Lombokvibes.com, Sumbawa— Pemerintah resmi memulai pembangunan industri ayam terintegrasi dari hulu hingga hilir melalui groundbreaking Program Pengembangan Hilirisasi Ayam Terintegrasi, salah satunya di Nusa Tenggara Barat (NTB), Jumat (6/2/2026).
Program ini digagas Kementerian Pertanian RI bersama Danantara Indonesia dan BUMN Pangan, dengan dukungan pendanaan nasional.
Industri ayam terintegrasi tersebut dirancang mencakup seluruh rantai nilai perunggasan, mulai dari pembibitan (Grand Parent Stock, Parent Stock hingga Final Stock), pembangunan pabrik pakan, penyediaan obat hewan, rumah potong unggas, cold storage, sistem logistik, hingga jaringan pemasaran.
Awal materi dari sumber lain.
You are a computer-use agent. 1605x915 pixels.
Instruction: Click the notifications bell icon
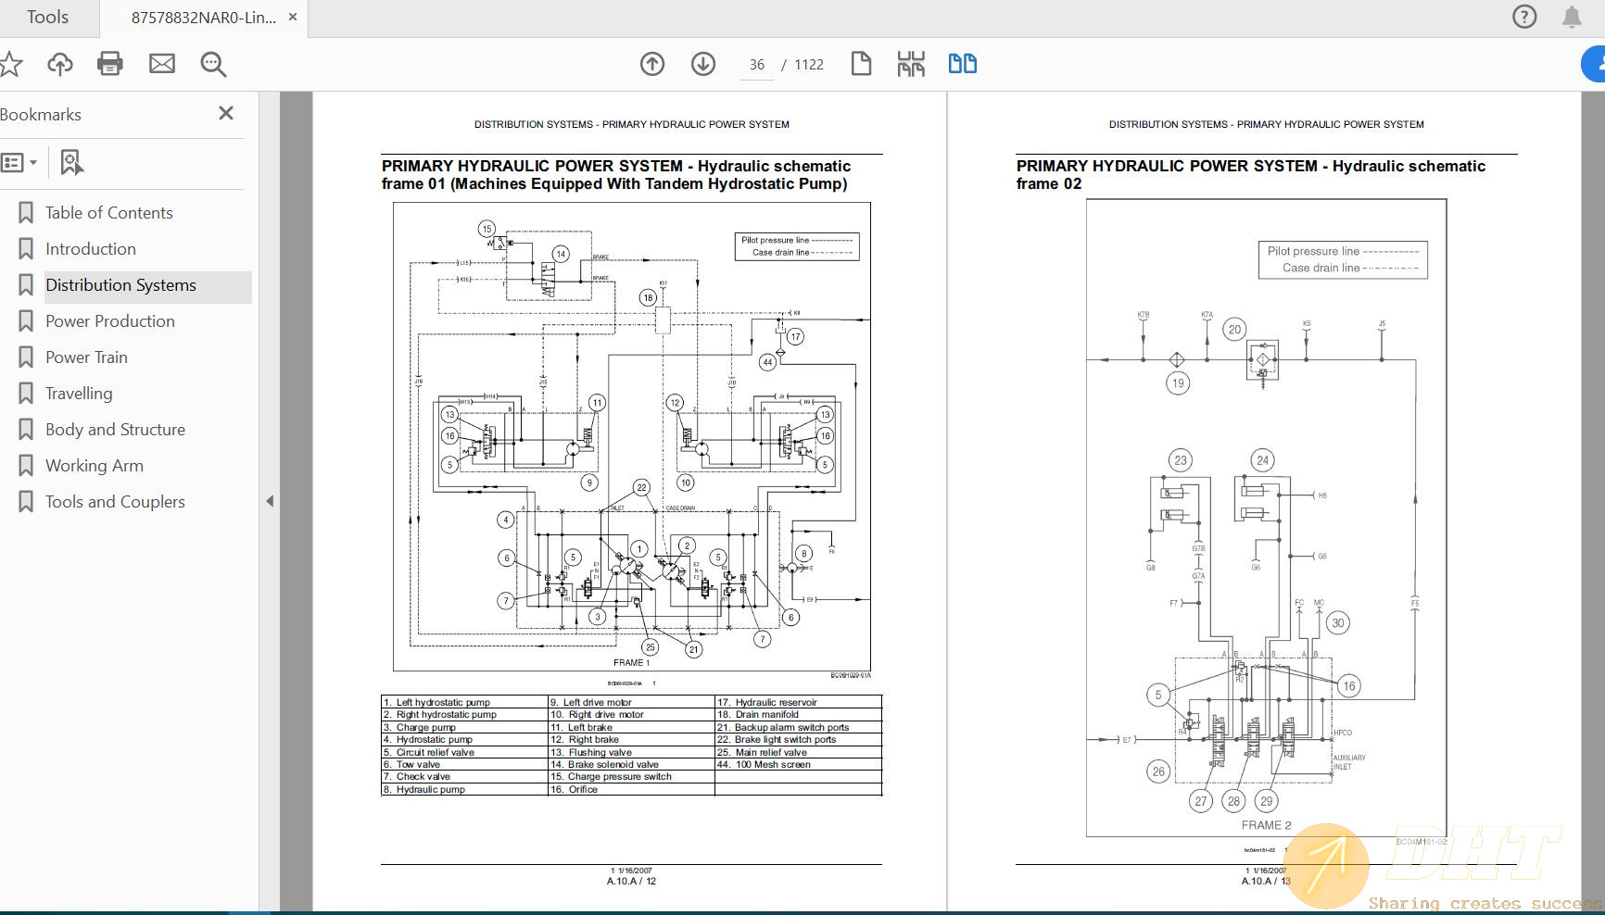point(1572,17)
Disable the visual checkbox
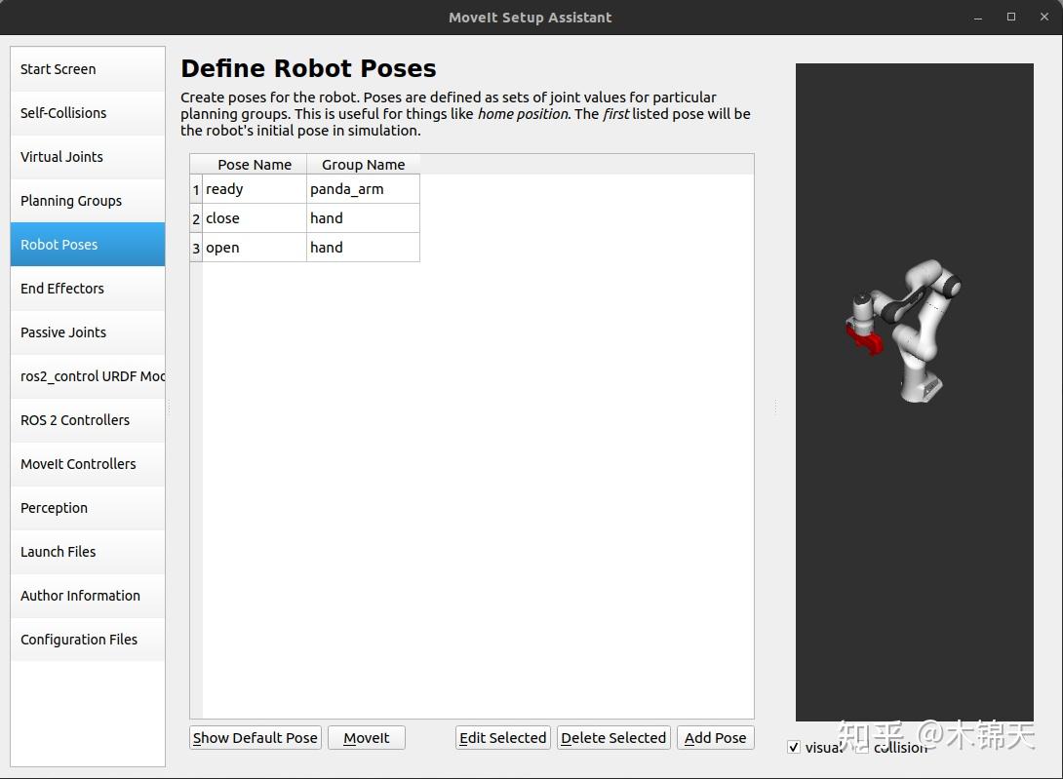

BUMN Pangan juga disiapkan sebagai off-taker untuk menjamin penyerapan hasil produksi.
Gubernur NTB Lalu Muhamad Iqbal menegaskan bahwa tantangan terbesar peternakan di NTB bukan pada kemampuan masyarakat, melainkan karena sektor hulu dan hilir selama ini masih dikuasai industri besar dari luar daerah, terutama DOC dan pakan.
“Beternak adalah budaya orang NTB. Yang belum kita kuasai selama ini adalah hulu dan hilir, terutama DOC dan pakan. Dengan hadirnya industri ayam terintegrasi ini, kita ingin mengakhiri ketergantungan dari luar daerah sekaligus memperkuat ekonomi NTB,” ujar Miq Iqbal.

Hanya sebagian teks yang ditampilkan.